The fallout has been so intense at times, you could be forgiven for thinking that a revolution had broken out rather than just a strike.
The apparent closeness of the two figures, separated by just 1,6 percentage points, suggests perhaps that the dispute could have been amicably settled without unnecessary loss of life and disruption of important activities such as getting matrics ready for their end-of-year exams.
But calculate what a 1,6% difference will add to the budget next year and you start to get a sense of what underpins this dispute.
A release by the Government Communication and Information System shows government will spend R270-billion this year on its employees. If this sounds like a lot, it is. It is one-third of all government expenditure and 47% of current revenue. It dwarfs, for instance, the R80-billion paid annually in social grants.
The 1,6% equates to a R4,3-billion difference on this year’s R270-billion wage bill. Compensation, as government items this expense in the budget, appears to be on a runaway trajectory.
Just four years ago it was R170-billion. Public servants are being paid R100-billion a year more than they were just four years ago. This is expected to rise over the three-year budgeting period to R332-billion in 2012-13, a near-doubling in just six years.
The GCIS release shows that employee numbers have, meanwhile, increased from 1,1-million in 2006 to 1,2-million this year. This means that the average salary for public sector workers has grown from R12749 a month in 2006 to R18028 a month now.
Employee compensation has been more or less unchanged as a percentage of government expenditure in the past three years at about one-third of the budget, but government expenditure has been extremely high between 2002-03 and 2009-10, real growth in expenditure averaging just less 11% a year. “The fact that compensation has not fallen as a percentage of expenditure shows that compensation has grown by similar levels,” says GCIS.
Public sector workers have done very well in the recent times of plenty, but news of difficult times and the fact that government’s cupboard is now bare, is yet to reach them. They want the party to carry on.
Government has in the recent past identified the strong rand as an impediment to growth as it makes exports less competitive. But, with the budget deficit at about 6% (R150-billion) of GDP, in part to prop up public sector wages, government has become a big borrower.
Foreigners are flocking in to buy record amounts of government bonds, pushing up the value of the rand, according to economists.
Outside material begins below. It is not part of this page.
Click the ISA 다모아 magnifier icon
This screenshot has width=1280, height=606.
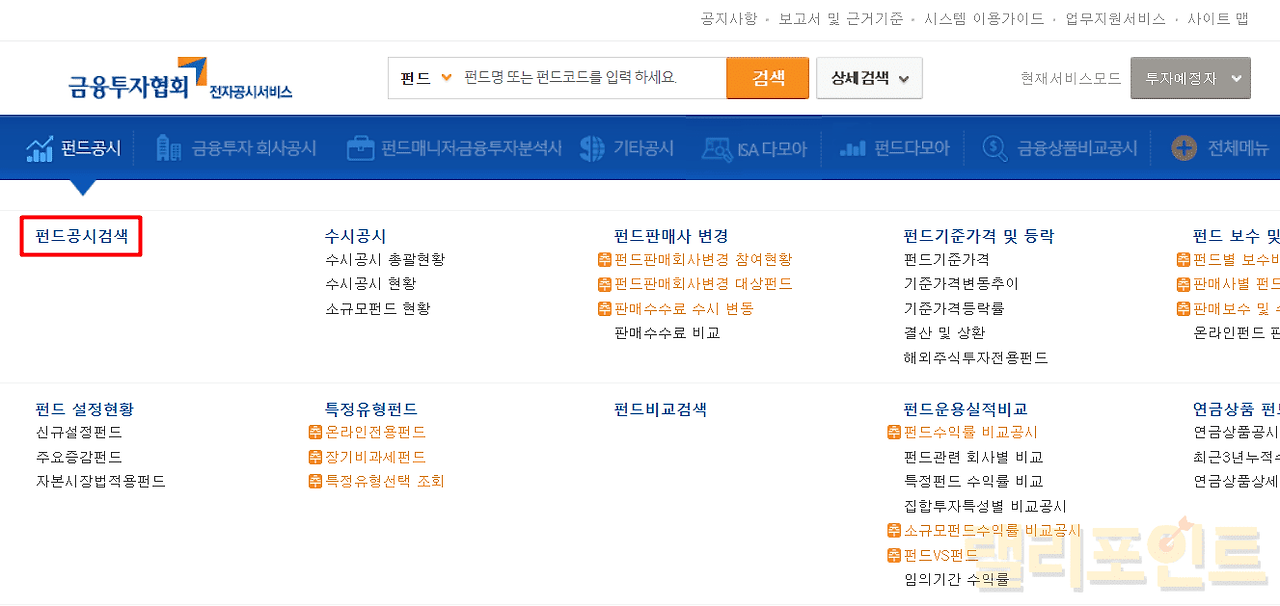717,149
The situation, the GCIS release says, is not sustainable.
It says that in the absence of substantial savings being made available for reprioritisation, higher wages will come at the expense of lower employment in government departments, lower or delayed capital expenditure and/or lower expenditure on goods and services, including education and health.
“Put simply, government will be borrowing money to pay wages and debt-service costs.”
Some strikers have caused mayhem in recent weeks, for instance, turning hospital casualty units into war zones, but more noticeable than the disorder they caused, was the absence of leadership.
Where was the party pooper, the one strong enough to tell them that the cupboard was bare, the party over?